Van hızla göç almasına rağmen bir o kadar da terk edilmekte. Burada şöyle bir dengesizlik var ki göç edenlerin büyük çoğunluğu hatırı sayılır şirket sahipleri, tüccarlar, esnaflar olurken göçle gelenler çoğunlukla iş bulma amaçlı civar illerden gelen insanlar (Buradaki niyetim küçümseme değil; aksine, bu şekil bir dengesizliğin ilimizde ekonomik gerilemeyle beraber uzun süreli yoksulluğa yol açtığını ifşa etme). Sürekli şikâyetçi olunan ve defalarca dile getirilen doktorsuzluk da ne yazık ki insanımızın saldırgan tutumundan kaynaklanmakta. Hoşgörü ne yazık ki Van’ı çoktan terk etmiş durumda.

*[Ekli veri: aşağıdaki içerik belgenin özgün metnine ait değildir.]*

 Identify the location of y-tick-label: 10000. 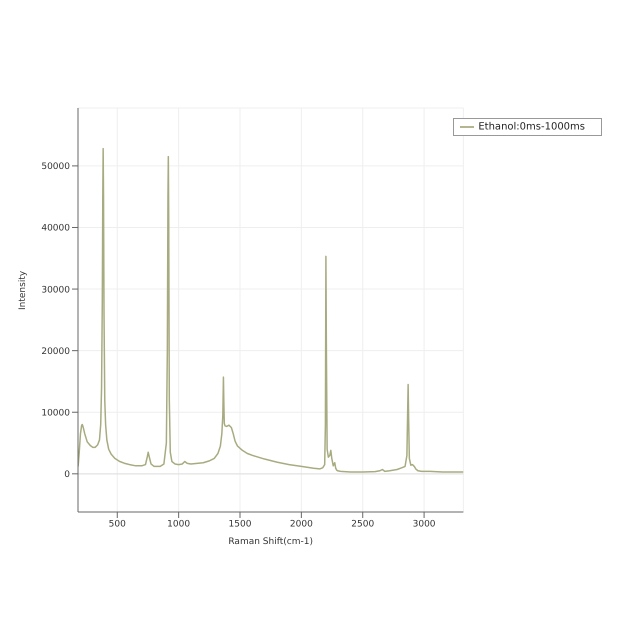
(56, 413).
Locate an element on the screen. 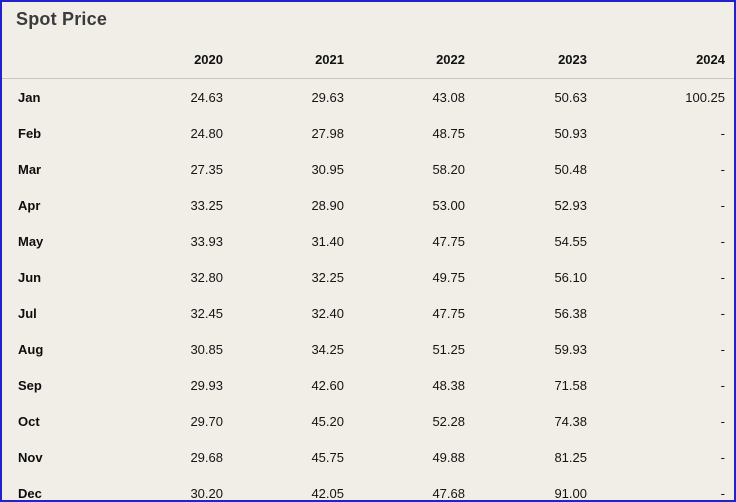 The image size is (736, 502). table-cell: 30.95 is located at coordinates (328, 169).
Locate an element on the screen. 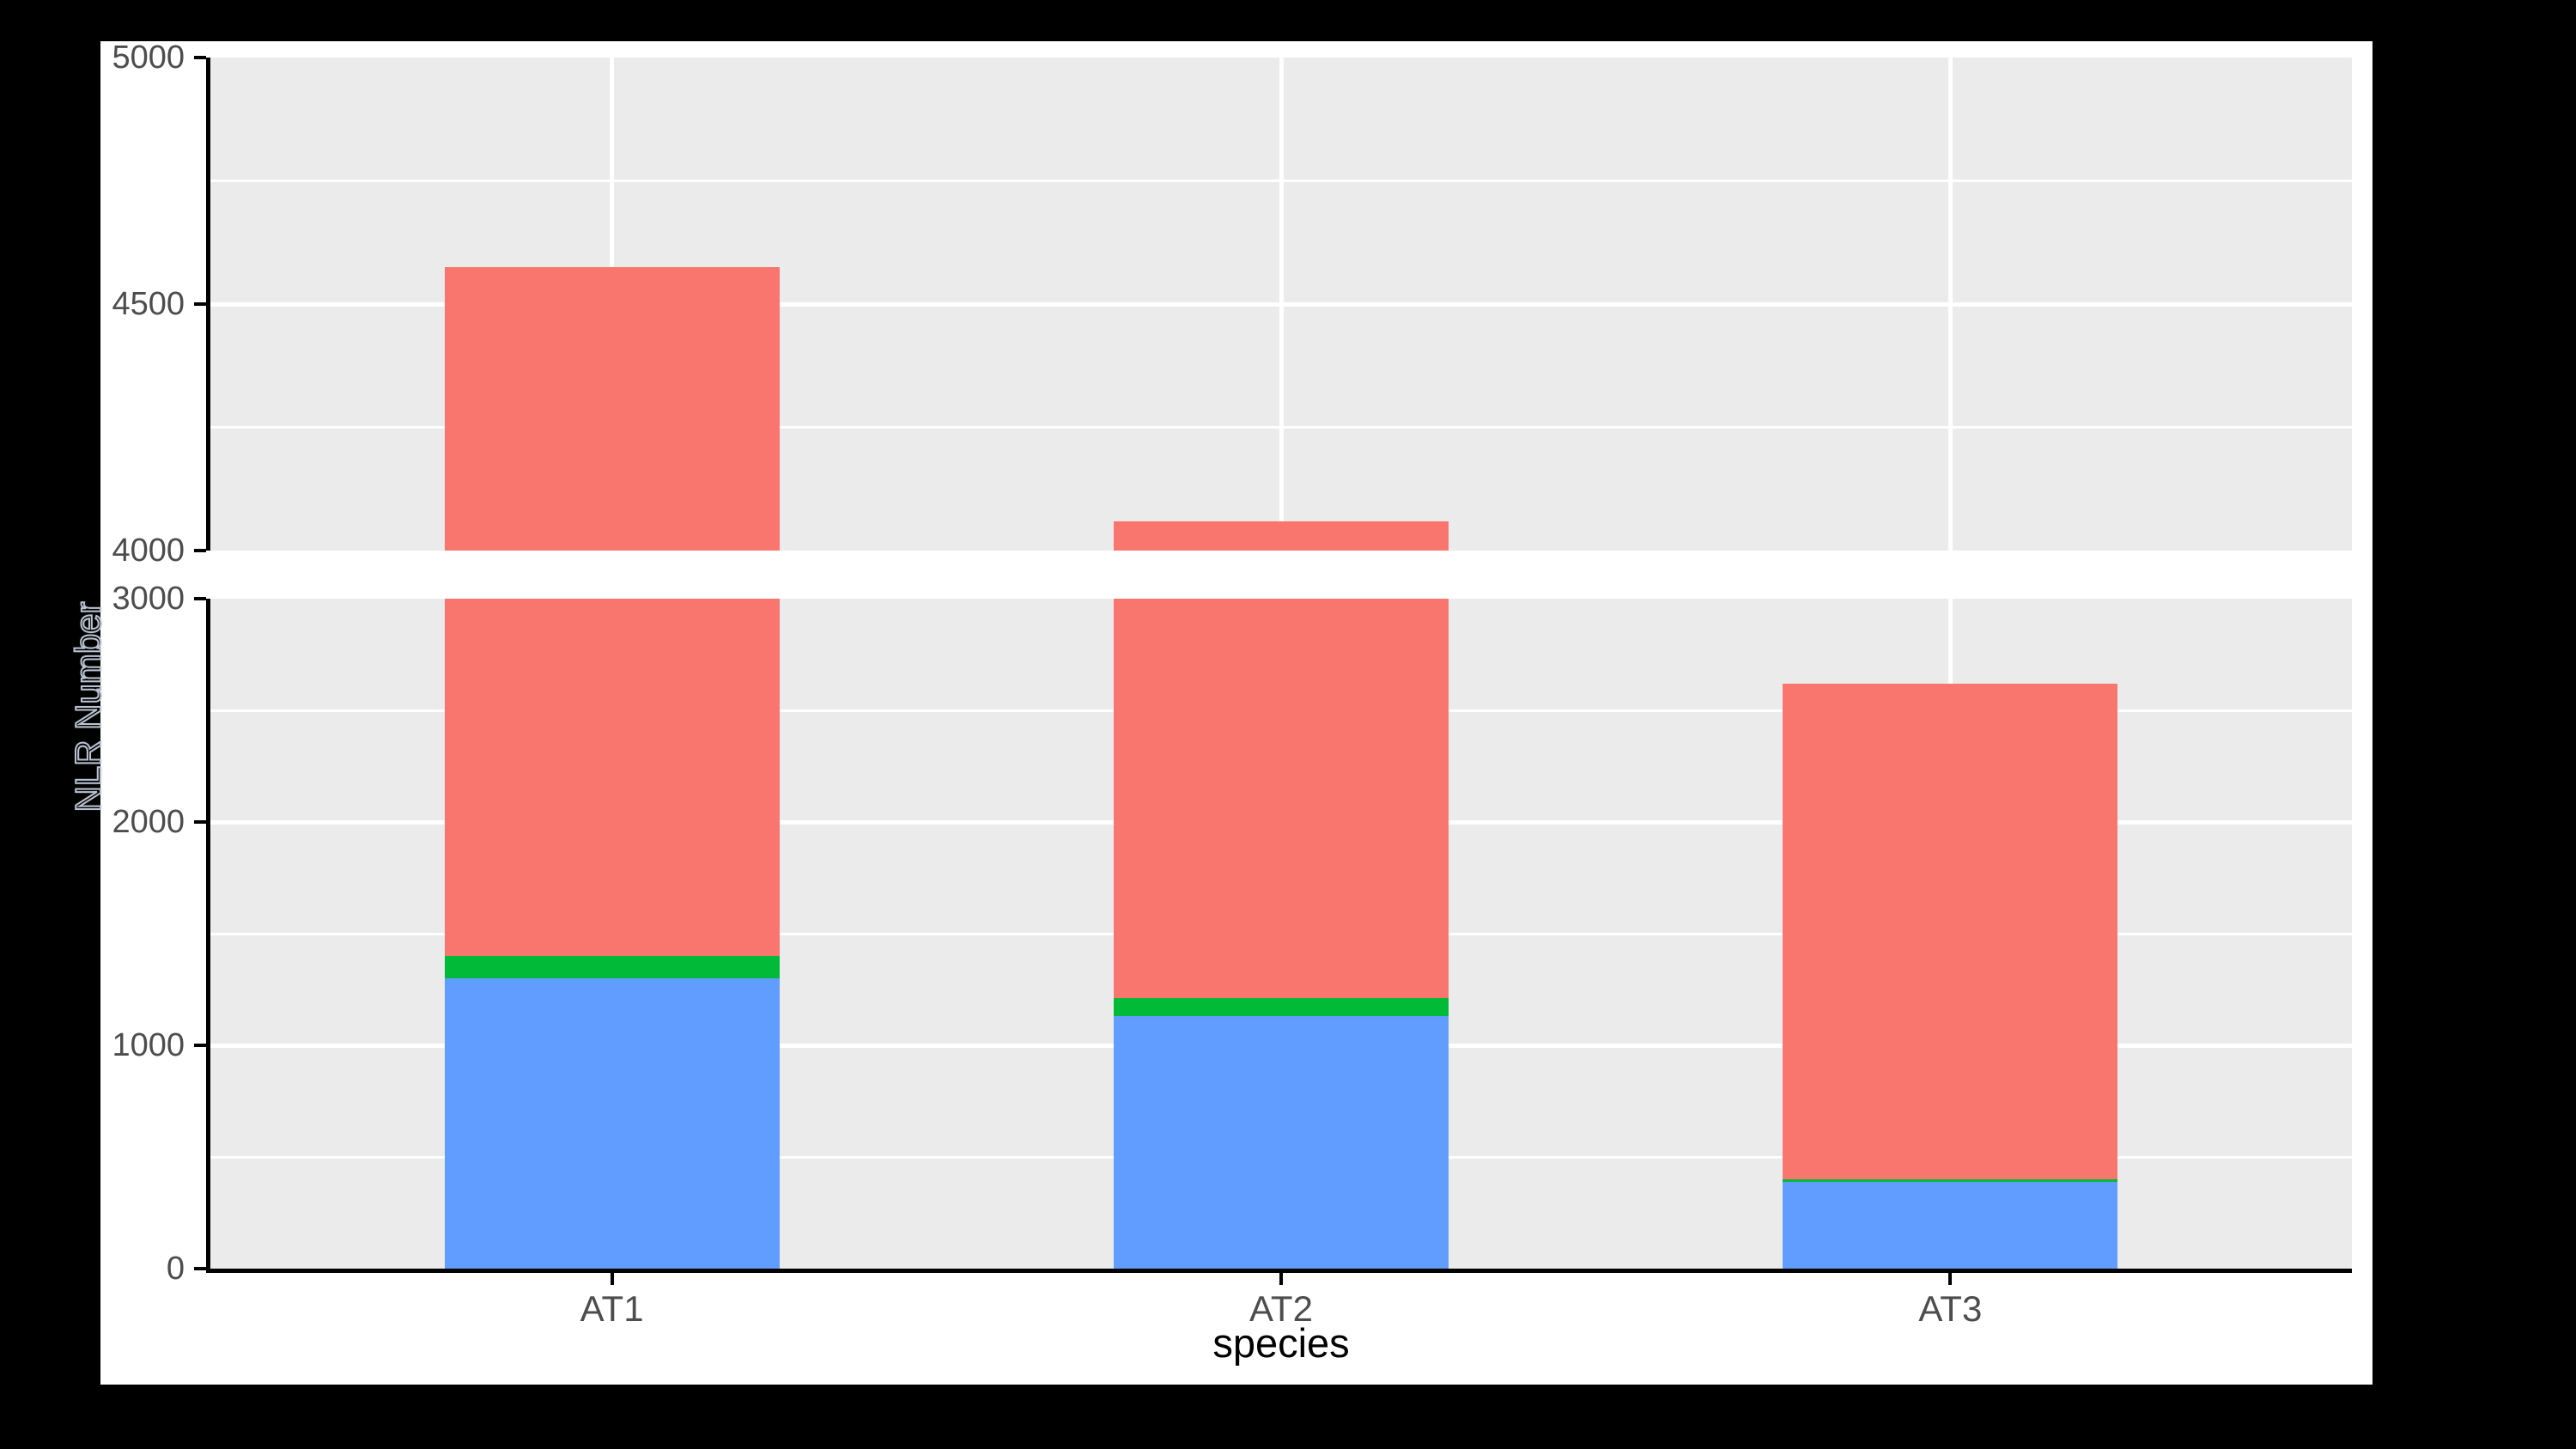 The width and height of the screenshot is (2576, 1449). y-tick-label: 3000 is located at coordinates (148, 599).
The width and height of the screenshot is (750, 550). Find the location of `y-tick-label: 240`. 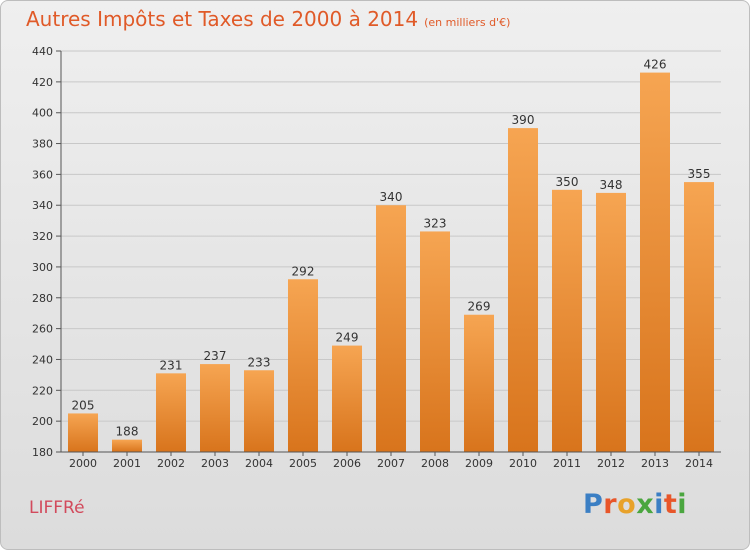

Pekiyi bütün bu dengesizlikler karşısında kim ne yapıyor? Kimse kılını bile kıpırdatmıyor. Sevgili Ömer Aytaç’ın yazdığı gibi ismini bile bilmediğimiz vekillerimiz başbakanla beraber ya da başbakanın talimatıyla Van’a uğrayıp iki-üç gün beş yıldızlı otellerde takılıp Ankara yolunu tutuyor. Umurunda mı Van halkı! Bir başka vekil grubu Van’ın onca problemi varken türlü tutarsızlıklarla gündemini meşgul etmekte. Güruh güruh seçim turlarınızı ne zaman unuttunuz? Yoksa siz de mi kabile reisliği mantığındasınız? Siz de mi koltuğun derdindesiniz. Yahu sizlere şunu önerelim o halde: Zaten bir sonraki seçimde hepiniz alabora ediliyorsunuz. O zaman hiç olmazsa bir gün saçma sapan da olsa bir Van deyin ki mecliste Kamer Genç kadar liyakatiniz olsun. Hiç olmazsa! Bu sözleri tüm vekiller lütfen üstüne alınsın. Birinizin birinizden farkınız yok çünkü! Bu sessiz kalışlarınız, ya da ağzı tıpalı siyaset yapışınız nereye kadar?

Mesela yukarıdaki toplumsal karışıklıklar dışında ekonomik krizin Van esnafını esir aldığını biliyor musunuz? Van’ın yıllardır bir turizm atağı için yol gözlediğini biliyor musunuz? Depremin yaraladığı Van’ın birçok kesiminin susuz ve elektriksiz kabilecilik oynadığını biliyor musunuz? Toki ödemelerini yapamadığı gerekçesiyle kendi adına çıkan evini satmak zorunda olan onlarca şahsın olduğunu biliyor musunuz? Van sokaklarında onlarca sahipsiz çocuğun türlü cerbezelerle meşgul ettirildiğini biliyor musunuz? Sayın vekiller!

VAN’IN PROBLEMLERİ VAR BİLİYOR MUSUNUZ?

Van’da kocaman depremler var, Van’da depremleri özleyenler var, biliyor musunuz?

Tüm görevler vicdanidir. Vicdansızsanız alırsınız maaşınızı çatır çatır yersiniz, tek derdiniz meclis yoklamalarına katılmak olur. Vicdanlıysanız her kuruşun hakkını kendi halkınıza hesap vere vere ifa edersiniz.

Sokakları savaş alanına çevirenler kendilerine zarar vermediklerini düşünüyorlar ya, ne kadar aş peşinde olduğunuzu bilmeyen mi var? “İş iş iş” diye seslenmek yetmez, o işleri sağlayanları da ekonomik katkı yapanları da baş üstünde tutmak gerek ki hep beraber refah olsun.

Van’a her miting sonrası depremi yaşatmadan zevk almak da neyin nesi! Hala içimizde depremleri özleyenler var! Ama her enkazın altında kendi kardeşlerinin can çekiştiğinin farkında değiller!